* [Excerpt]
-- START --
It dragged out a bit because I was avoiding the inevitable: I had to make a decision about the stem on the rose.

It was a thread decision: To switch, or not to switch? Whether ’tis nobler in the mind to suffer the shortage of brown shades in one line of thread, or to take arms against the shortage, and by switching from one line of thread to another, end it?

I switched threads.

Mission Rose Satin Stitch in Silk

Here’s the rose, all satin-stitched up. I like the satin stitching. But looking at it now, I find myself wondering:

Will the rose look better with gold threads, or without them?

Ahhhh…. anticipation! See, I’ve been musing that point. Is this piece of embroidery necessarily Destined for Metal Threads?

At this point, I think it is. But it doesn’t have to be. And I might find, once I get to that point, that goldwork doesn’t really work with this piece.

We shall see!

I’ve already changed my mind a few times through the course of the piece, for one reason or another, but here’s a Major Switcharoo:

Mission Rose Satin Stitch in Silk

Initially, all the silk on the piece was going to be Soie de Paris. But the browns in that range are somewhat limited. I could have managed – I could have used just two colors of brown. After all, the piece is very stylized, and “flat” color is not unusual in such designs.
-- END --
* [Data to use]
-- START --
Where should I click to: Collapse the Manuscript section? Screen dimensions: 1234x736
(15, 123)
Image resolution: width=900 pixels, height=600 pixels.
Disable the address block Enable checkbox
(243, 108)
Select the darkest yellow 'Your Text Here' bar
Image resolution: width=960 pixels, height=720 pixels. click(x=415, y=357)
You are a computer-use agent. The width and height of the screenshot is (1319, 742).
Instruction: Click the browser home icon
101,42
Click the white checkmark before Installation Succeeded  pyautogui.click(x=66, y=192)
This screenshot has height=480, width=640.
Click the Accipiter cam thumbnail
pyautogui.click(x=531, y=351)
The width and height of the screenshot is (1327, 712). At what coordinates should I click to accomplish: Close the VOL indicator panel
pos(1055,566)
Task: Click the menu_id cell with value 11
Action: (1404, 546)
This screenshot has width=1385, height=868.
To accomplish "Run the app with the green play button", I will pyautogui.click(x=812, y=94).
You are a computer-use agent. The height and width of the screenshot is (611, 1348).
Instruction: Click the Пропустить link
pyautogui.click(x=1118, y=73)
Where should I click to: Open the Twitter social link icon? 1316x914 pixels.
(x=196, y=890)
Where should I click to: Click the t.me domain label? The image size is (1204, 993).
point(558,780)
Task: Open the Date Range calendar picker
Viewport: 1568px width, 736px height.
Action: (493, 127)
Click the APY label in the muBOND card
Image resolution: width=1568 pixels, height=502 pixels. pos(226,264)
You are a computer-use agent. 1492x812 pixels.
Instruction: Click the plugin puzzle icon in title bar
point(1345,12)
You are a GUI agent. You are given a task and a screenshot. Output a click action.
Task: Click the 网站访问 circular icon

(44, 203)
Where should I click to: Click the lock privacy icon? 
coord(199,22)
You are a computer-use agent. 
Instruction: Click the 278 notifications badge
-- END --
* [Goals]
1. Answer these questions about the embroidery excerpt, one line each, marked (a), (b), (c):
(a) What was the writer avoiding a decision about?
(b) What does the writer wonder about the rose once it is satin-stitched?
(c) Which thread was all the silk on the piece originally going to be?
2. Tally the lines of the records that contain the string "Open", with case counting. Give only the number.

* [Final results]
1.
(a) The stem on the rose.
(b) Whether the rose will look better with gold threads or without them.
(c) Soie de Paris.

2. 2